EELV, le gouvernement, la majorité et les collectifs unitaires

Publié le par Europe Ecologie-Les Verts Hautes-Pyrénées

 

Mise au point : EELV 65, le gouvernement, la majorité et les collectifs unitaires

 

Notre participation à divers collectifs où la politique du gouvernement actuel est critiquée ou mise en cause pose un problème de clarification de notre position.

Il y a des interrogations légitimes sur le sens de notre présence simultanée dans ces collectifs (Resf, Sortir du Nucléaire, Audit Citoyen de la Dette, Notre Dame Des Landes) et dans la majorité parlementaire et au gouvernement.

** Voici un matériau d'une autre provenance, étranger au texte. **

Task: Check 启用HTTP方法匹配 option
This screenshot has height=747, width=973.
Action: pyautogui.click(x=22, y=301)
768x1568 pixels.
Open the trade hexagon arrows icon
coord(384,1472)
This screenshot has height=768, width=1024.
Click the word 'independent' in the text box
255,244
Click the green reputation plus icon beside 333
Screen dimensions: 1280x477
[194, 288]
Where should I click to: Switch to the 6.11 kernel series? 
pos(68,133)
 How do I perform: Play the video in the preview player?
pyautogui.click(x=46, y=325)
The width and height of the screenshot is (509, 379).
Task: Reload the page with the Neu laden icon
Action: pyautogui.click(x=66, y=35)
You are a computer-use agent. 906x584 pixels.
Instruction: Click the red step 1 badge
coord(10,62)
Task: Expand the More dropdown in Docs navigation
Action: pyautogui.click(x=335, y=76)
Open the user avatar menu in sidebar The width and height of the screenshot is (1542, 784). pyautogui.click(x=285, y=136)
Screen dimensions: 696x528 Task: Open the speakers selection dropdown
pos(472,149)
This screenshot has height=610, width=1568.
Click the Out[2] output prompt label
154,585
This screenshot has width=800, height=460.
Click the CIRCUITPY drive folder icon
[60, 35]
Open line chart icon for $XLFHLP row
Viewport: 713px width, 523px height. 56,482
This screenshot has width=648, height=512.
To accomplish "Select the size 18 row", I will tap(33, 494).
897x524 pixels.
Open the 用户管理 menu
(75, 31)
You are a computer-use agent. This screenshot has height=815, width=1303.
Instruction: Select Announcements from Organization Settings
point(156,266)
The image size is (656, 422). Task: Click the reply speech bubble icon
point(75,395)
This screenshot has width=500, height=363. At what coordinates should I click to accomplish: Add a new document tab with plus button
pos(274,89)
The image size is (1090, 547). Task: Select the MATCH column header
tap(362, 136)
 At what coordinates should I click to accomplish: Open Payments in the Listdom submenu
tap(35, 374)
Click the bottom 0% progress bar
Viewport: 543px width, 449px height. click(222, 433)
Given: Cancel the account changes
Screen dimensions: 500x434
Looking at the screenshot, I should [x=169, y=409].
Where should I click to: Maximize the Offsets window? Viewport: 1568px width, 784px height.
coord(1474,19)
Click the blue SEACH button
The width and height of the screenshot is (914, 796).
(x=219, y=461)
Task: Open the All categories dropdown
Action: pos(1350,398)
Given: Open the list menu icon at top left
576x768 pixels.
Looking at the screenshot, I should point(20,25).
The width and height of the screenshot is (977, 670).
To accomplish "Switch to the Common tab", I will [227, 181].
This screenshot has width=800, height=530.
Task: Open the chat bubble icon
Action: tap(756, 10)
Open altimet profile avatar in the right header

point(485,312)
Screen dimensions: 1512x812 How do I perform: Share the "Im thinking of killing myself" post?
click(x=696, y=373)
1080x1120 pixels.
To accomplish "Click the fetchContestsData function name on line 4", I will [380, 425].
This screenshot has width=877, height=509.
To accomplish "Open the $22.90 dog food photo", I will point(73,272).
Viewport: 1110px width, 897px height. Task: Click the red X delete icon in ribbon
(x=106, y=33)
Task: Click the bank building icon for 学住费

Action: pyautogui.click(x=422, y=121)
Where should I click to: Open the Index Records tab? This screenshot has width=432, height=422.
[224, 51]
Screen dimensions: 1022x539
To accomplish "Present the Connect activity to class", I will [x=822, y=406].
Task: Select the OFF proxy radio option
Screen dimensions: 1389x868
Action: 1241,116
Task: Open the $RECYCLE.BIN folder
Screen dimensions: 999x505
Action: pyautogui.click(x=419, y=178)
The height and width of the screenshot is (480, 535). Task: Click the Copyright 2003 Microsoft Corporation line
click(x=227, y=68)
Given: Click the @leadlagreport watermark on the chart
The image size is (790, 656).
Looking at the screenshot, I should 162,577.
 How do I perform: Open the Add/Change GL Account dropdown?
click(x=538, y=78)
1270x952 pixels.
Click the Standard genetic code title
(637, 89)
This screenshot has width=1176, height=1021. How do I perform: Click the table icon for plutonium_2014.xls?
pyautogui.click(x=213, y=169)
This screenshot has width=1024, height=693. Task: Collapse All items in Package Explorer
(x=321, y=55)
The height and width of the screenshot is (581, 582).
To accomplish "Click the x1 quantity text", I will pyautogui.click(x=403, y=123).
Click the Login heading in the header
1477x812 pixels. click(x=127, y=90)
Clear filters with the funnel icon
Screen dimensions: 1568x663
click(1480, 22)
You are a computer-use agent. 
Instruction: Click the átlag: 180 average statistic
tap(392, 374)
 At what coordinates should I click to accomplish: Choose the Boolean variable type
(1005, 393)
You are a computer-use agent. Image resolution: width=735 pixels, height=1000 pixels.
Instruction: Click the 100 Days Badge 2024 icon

Notre positionnement est le suivant :

Il s'agit de changer les conditions dans lesquelles nous participons au gouvernement, pas d'abattre ce dernier.

Notre positionnement est bien celui décrit par Daniel Cohn-Bendit : "Défendre la majorité de Gauche contre la Droite tout en défendant un projet autonome de transformation écologique (...) Etre simultanément dans la majorité et en dehors -pas contre elle- tout en l'imprégnant des mobilisations sociétales et en l'investissant aussi bien d'initiatives que de propositions." ("Pour supprimer les partis politiques !?" , p 34, Editions Indigène, février 2013).

 

Nous ne croyons donc pas à la stratégie de la dénonciation et du recours incarnée par le Front de Gauche et l'extrême-gauche en général.

 

Pourquoi ? L'Histoire, et un certain bon sens apparemment pas si partagé que cela, nous montrent que la division de la Gauche ne profite qu'à la Droite, voire à l'Extrême-Droite dans certains cas (et il semblerait bien que ce soit aujourd'hui le cas).

 

Sans remonter aux années 1930 et à la politique de dénonciation du social-fascisme (doux nom attribué par les communistes staliniens aux socialistes de l'époque), avec les résultats glorieux que l'on sait en Allemagne, il n'est qu' à regarder ce qui va se passer le 5 mai prochain où deux manifestations simultanées sont appelées à Paris : l'une "pour la 6e République" par le Front de Gauche, l'autre contre le mariage pour tous par "La manif pour tous". Qui va en tirer le plus grand bénéfice ? Qui en sera la principale victime ? Et cela alors même que le Président est engagé dans un bras-de-fer avec ses propres parlementaires sur la question de la déclaration du patrimoine des élus et le non-cumul des mandats. Le débat est bien à l'intérieur de la majorité, pas à l'extérieur. Et c'est bien sur ce débat que nous entendons peser.

 

Il y a une illusion tenace à la "gauche de la gauche" sur la possibilité de construire une majorité sur un programme de rupture avec le PS alors que les conditions de cette majorité n'existent nulle part, ni dans les sondages, ni dans les urnes.

 

Cette divergence trace les limites de notre participation à des collectifs unitaires dont cette "gauche de la gauche" est partie prenante; nous participerons aux mobilisations dont ces collectifs sont l'objet sans cautionner aucune initiative visant à une dénonciation globale de la majorité en place qui ferait le jeu de ses adversaires de Droite et d'Extrême-Droite.

Tel est le sens par exemple de notre absence au meeting organisé le 30 mai par le Collectif Audit Citoyen de la dette 65.